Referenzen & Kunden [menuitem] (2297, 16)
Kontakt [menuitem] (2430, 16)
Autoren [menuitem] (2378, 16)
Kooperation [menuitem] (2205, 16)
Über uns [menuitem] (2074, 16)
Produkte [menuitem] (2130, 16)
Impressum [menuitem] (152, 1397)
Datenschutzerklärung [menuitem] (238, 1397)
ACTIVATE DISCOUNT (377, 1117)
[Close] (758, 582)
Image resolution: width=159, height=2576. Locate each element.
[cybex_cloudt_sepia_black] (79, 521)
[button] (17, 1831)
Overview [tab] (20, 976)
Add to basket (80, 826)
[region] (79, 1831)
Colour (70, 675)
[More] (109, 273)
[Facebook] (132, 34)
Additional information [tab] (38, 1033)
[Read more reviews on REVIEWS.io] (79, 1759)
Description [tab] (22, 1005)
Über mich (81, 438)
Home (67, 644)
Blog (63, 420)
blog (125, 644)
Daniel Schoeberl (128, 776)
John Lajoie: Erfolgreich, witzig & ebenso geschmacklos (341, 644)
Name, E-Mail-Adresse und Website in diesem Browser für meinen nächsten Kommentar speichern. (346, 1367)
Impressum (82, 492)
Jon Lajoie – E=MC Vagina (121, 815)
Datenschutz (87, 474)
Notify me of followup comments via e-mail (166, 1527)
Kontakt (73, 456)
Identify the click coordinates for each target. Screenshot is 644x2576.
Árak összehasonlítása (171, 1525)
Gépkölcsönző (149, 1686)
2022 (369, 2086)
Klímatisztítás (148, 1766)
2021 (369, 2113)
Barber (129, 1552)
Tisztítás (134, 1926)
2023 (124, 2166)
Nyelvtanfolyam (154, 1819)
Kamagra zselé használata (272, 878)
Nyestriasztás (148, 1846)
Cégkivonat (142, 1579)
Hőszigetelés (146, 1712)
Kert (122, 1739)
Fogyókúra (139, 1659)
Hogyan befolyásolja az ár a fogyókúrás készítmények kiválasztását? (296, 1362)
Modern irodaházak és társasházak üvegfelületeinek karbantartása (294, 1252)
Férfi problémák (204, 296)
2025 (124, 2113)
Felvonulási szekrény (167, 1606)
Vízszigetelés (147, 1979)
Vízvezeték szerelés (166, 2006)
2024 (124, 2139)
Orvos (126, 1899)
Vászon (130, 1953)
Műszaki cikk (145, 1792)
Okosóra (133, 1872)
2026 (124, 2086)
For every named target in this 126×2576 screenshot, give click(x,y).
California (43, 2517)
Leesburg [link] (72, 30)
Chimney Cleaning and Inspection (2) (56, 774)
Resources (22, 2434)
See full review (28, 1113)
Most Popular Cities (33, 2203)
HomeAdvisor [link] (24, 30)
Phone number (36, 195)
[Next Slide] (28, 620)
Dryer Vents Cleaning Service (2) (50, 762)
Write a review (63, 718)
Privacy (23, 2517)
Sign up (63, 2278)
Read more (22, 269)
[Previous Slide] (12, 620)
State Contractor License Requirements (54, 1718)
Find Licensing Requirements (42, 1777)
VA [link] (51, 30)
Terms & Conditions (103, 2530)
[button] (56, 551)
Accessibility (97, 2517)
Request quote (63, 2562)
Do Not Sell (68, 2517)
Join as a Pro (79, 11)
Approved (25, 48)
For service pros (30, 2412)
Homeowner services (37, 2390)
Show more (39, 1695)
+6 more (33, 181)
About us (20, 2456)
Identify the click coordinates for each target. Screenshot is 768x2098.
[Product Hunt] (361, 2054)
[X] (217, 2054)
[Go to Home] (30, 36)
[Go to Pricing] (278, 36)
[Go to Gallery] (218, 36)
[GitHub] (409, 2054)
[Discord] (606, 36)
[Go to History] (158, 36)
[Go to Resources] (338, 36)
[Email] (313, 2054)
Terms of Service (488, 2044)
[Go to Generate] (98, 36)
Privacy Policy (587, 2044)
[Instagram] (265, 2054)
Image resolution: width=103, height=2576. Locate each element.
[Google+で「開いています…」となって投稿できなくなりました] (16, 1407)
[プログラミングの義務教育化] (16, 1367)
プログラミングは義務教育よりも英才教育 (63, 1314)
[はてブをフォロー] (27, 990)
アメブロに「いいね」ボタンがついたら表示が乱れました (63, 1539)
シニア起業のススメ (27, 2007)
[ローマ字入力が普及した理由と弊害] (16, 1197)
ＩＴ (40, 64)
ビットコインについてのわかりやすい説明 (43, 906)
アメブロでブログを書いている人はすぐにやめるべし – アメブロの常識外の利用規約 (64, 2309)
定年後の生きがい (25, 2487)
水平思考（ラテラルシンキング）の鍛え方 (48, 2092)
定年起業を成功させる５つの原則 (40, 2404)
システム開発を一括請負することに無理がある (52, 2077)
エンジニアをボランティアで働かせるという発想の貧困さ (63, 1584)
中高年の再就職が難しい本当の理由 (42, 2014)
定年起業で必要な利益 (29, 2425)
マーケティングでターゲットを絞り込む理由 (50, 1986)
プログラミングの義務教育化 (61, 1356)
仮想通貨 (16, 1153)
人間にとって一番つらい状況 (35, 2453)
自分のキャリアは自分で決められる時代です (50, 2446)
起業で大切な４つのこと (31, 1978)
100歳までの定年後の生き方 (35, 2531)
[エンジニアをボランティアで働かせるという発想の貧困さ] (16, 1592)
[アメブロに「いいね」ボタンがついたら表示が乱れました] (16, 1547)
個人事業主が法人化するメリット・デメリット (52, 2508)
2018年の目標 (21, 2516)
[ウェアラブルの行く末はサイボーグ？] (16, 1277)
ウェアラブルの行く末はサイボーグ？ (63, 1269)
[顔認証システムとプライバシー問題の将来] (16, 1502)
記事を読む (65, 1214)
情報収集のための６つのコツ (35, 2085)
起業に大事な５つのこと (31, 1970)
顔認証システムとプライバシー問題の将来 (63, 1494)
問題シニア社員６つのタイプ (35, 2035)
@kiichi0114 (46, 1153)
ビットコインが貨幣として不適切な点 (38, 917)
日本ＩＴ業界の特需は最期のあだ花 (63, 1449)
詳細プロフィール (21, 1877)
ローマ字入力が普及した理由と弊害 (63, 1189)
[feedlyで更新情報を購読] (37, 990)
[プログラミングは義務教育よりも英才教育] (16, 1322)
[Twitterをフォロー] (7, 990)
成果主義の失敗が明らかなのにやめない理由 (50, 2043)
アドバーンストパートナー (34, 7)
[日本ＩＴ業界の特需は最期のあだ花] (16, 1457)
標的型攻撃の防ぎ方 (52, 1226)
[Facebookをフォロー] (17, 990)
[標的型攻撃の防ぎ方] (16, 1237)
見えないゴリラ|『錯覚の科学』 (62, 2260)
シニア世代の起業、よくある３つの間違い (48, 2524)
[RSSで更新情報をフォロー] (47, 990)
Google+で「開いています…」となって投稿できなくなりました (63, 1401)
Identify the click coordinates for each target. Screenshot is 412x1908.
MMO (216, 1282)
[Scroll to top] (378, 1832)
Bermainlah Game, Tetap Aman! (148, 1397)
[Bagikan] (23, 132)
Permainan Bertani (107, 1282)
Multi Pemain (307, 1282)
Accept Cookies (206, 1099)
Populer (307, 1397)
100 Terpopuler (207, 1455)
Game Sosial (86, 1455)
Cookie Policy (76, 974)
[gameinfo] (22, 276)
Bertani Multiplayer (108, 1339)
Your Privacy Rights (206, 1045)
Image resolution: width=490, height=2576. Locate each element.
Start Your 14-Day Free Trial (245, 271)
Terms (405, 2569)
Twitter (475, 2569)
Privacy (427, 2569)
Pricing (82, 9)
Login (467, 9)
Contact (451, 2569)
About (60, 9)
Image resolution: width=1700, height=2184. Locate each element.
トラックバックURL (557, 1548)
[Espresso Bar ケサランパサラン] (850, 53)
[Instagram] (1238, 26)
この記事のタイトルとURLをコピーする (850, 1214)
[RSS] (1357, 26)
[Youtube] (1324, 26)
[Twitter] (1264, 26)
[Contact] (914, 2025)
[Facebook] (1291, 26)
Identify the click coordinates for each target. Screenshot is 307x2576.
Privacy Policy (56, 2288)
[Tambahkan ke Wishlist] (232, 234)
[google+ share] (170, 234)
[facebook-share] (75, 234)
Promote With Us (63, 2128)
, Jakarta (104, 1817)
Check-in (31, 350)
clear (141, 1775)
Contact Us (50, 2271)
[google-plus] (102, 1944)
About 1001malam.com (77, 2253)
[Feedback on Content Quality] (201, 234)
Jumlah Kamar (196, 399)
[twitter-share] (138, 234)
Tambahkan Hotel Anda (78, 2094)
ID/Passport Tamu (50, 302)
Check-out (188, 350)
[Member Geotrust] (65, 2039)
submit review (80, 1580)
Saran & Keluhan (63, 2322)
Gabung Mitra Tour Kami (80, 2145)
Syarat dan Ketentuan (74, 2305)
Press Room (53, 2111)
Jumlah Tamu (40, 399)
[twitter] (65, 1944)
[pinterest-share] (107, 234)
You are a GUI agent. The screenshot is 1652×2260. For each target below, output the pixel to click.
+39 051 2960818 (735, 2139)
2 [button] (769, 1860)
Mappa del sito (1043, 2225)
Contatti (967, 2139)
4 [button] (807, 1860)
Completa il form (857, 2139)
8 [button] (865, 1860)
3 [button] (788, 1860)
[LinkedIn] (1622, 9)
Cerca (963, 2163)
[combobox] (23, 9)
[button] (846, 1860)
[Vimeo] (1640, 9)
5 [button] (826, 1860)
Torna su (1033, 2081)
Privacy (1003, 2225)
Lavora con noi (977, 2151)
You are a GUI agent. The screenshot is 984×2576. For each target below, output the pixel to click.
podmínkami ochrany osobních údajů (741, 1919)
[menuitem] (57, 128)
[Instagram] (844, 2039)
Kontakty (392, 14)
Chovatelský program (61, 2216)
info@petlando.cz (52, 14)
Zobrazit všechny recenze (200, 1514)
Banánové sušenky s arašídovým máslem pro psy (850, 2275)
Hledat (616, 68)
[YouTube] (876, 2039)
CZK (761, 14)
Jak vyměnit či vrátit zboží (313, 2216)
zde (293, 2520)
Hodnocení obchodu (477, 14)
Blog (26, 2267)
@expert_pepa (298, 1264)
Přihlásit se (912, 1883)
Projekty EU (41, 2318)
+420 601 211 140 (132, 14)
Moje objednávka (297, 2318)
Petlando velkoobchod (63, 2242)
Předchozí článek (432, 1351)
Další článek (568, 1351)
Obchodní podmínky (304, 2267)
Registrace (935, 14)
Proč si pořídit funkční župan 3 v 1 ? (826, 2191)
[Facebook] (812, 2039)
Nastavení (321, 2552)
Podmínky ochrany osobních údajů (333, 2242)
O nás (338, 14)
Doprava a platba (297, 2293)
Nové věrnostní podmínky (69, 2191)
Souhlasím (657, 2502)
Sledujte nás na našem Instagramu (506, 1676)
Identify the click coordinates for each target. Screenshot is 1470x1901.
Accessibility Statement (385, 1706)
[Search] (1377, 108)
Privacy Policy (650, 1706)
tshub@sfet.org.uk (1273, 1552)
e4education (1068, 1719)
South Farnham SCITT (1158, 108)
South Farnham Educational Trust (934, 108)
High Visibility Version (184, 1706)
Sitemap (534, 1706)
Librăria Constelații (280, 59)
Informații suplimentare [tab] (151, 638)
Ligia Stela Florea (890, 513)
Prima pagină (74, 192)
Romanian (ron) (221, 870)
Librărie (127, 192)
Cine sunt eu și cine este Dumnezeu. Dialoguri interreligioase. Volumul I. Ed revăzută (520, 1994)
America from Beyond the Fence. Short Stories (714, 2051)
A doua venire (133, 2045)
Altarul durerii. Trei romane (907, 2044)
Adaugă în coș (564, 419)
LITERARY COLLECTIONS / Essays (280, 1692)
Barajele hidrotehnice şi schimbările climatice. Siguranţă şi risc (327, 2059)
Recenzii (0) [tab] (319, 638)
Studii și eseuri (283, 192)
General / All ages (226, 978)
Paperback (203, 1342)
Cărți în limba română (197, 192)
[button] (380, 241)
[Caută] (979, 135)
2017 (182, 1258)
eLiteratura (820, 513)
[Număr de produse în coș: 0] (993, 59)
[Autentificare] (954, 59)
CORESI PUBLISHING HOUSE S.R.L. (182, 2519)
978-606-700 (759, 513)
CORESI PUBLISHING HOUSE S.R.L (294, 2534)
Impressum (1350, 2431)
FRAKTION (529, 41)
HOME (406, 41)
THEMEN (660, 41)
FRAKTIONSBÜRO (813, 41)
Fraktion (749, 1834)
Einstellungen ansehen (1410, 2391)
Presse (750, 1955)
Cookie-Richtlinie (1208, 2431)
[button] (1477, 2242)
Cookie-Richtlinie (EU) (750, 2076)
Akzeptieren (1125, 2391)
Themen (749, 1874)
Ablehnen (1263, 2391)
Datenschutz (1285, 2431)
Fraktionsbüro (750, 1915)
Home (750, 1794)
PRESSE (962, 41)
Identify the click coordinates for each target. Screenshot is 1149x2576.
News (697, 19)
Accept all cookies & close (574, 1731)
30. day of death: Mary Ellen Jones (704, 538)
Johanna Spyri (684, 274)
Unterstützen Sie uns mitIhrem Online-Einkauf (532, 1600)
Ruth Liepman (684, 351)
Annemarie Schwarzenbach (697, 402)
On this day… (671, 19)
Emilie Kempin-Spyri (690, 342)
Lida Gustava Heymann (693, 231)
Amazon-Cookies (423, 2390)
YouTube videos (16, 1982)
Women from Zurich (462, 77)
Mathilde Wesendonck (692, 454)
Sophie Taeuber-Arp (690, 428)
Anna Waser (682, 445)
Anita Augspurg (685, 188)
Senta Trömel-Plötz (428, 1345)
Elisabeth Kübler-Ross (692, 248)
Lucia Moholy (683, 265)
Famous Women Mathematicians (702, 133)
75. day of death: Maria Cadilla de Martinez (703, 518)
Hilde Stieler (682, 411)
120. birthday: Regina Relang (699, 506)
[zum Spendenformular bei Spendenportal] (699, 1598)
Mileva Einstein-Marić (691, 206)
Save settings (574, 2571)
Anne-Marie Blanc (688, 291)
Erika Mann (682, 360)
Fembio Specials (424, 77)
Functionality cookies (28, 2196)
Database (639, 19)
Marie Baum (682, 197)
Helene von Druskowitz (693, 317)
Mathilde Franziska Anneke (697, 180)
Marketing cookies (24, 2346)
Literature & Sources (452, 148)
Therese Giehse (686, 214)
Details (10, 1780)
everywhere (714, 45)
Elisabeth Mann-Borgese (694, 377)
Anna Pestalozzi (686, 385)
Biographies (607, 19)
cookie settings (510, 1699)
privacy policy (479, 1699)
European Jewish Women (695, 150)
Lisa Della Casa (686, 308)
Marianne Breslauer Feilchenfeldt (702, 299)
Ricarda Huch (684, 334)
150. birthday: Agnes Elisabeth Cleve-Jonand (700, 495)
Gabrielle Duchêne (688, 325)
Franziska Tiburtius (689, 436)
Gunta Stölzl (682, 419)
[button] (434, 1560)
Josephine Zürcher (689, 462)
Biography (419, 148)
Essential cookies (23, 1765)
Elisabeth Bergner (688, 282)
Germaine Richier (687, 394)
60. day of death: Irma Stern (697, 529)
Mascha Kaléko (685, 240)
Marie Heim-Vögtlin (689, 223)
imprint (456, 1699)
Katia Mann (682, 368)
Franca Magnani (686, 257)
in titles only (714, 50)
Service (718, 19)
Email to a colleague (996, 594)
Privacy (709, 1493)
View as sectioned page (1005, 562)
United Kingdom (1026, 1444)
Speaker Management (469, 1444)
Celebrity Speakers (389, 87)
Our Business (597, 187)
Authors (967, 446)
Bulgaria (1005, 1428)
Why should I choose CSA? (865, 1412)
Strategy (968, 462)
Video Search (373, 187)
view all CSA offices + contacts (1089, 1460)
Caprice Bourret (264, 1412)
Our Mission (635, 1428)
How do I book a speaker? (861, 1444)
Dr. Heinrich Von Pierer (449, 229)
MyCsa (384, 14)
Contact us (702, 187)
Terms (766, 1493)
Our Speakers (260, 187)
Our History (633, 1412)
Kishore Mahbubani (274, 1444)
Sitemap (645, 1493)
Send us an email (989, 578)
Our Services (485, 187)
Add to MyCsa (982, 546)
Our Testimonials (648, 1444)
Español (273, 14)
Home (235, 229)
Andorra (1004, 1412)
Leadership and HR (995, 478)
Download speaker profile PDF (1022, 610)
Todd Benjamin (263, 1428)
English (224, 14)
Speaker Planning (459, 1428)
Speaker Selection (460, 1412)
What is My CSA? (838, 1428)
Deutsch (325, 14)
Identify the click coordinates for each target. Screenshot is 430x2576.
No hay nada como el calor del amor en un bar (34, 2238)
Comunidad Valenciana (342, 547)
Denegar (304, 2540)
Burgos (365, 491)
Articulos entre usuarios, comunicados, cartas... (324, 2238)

────────

### Instructions for the task
Copy every line from the entries that contains the word "Lajoie".

### Output
John Lajoie: Erfolgreich, witzig & ebenso geschmacklos (341, 644)
Jon Lajoie – E=MC Vagina (121, 815)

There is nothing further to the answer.